Ok, so lead the way. In many cases, police discretion could be used to shift priorities, as long as more than just a few officers are involved. For example, ending the practice of "consent searches"--I call them intimidation searches--would be a positive step.

Furthermore, you can't put all of the responsibility on citizens and legislators, Campbell. It is not uncommon for police and CO organizations to promote regressive measures and to attack the character of reformers. These pitiful attempts at promoting "job security" over true public safety must end if we are going to move policing ahead in the US.

campbell said...

You're wildly overestimating how effective law enforcement lobbying is, and how monolithic. Even the FOP is less than half the sworn officers in the country and most of their lobbying is labor issues.

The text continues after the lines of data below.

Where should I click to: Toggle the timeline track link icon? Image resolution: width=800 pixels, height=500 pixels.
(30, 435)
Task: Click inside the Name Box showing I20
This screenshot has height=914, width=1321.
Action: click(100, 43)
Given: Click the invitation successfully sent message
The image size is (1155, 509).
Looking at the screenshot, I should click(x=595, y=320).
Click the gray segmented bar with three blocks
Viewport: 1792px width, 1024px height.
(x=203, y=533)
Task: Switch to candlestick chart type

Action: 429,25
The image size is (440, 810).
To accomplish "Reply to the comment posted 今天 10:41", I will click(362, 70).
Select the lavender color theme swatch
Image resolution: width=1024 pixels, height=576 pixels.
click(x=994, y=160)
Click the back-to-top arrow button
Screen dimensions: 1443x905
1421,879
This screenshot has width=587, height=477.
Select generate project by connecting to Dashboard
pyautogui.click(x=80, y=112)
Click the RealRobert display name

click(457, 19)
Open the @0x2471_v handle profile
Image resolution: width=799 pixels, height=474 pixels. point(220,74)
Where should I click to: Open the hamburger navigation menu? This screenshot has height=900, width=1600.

Drugs are and have been illegal because the public along with pharma and alcohol companies wanted it that way. The polling numbers favoring legalizing something as mild as weed are a very recent phenomenon. In the 80's and 90's those polls were still coming back with 70 percent or higher as against legalization. The numbers for legalizing the hard stuff are laughably low, like often under ten percent. The good news is that it appears a solid majority favor treatment instead of incarceration so that should help along that front. Even my red state is already taking a long hard look at making possession of hard drugs a misdemeanor instead of a felony.

But I just don't have the patience for people pointing the finger at the cops like they're just chasing black people willy nilly for no reason. the country has the same problem with regards to shootings. Everyone wants to wring their hands over the shooting numbers but noticeably absent from these conversations is everyone's complicity with a status quo where in places like NYC black people are 20 percent of the population but 80 percent of the robbery suspects. We didn't create this mess, we're just the ones you all send out to keep a lid on it.

campbell said...

I also get wary of discretion arguments where felonies are involved. I'll be the first to admit I don't go hunting dope. But if I come across it I charge it by the book because it's a felony. I'm a big fan of police discretion but there has to be limits. There has to be a point where we have to do the job regardless of personal leanings or beliefs.